Structural insights into agonist-binding and activation of the human complement C3a receptor

Abstract

The complement cascade is an integral part of innate immunity, and it plays a crucial role in our body’s innate immune response including combating microbial infections. Activation of the complement cascade results in the generation of multiple peptide fragments, of which complement C3a and C5a are potent anaphylatoxins. The complement C3a binds and activates a G protein-coupled receptor (GPCR) known as C3aR while C5a activates two distinct receptors namely C5aR1 and C5aR2. Our current understanding of complement peptide recognition by their corresponding receptors is limited primarily to biochemical studies, and direct structural visualization of ligand-receptor complexes is still elusive.
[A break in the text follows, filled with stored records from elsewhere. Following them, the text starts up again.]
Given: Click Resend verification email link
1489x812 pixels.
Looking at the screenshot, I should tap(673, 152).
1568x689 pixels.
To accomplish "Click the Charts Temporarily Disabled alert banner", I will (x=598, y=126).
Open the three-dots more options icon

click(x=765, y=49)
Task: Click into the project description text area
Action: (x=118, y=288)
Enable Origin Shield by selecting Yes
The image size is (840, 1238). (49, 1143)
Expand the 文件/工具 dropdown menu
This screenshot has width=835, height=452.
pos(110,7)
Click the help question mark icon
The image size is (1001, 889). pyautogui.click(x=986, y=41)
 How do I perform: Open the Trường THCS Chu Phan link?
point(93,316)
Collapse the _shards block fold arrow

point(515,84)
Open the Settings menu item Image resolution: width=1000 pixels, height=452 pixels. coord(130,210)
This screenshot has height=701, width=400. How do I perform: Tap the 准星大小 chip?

Here, we present structural snapshots of C3aR in complex with heterotrimeric G-proteins, with the receptor in ligand-free state, activated by full-length complement C3a, and a peptide agonist EP54, derived based on the carboxyl-terminal sequence of C5a. A comprehensive analysis of these structures uncovers the critical residues involved in C3a-C3aR interaction, and also provides molecular insights to rationally design carboxyl-terminal fragments of C3a and C5a to act as potent agonists of the receptor. Surprisingly, a comparison of C3a-C3aR structure with C5a-C5aR1 structure reveals diagonally opposite placement of these two complement peptides on their respective receptors, which helps explain the subtype selectivity of these complement peptides. Finally, taking lead from the structural insights, we also identify EP141, a peptide derived from the carboxyl-terminus of C3a, as a G-protein-biased agonist at C3aR. Taken together, our study illuminates the structural mechanism of complement C3a recognition by C3aR, and it also offers the first structural template for designing novel C3aR ligands with therapeutic potential for inflammatory disorders.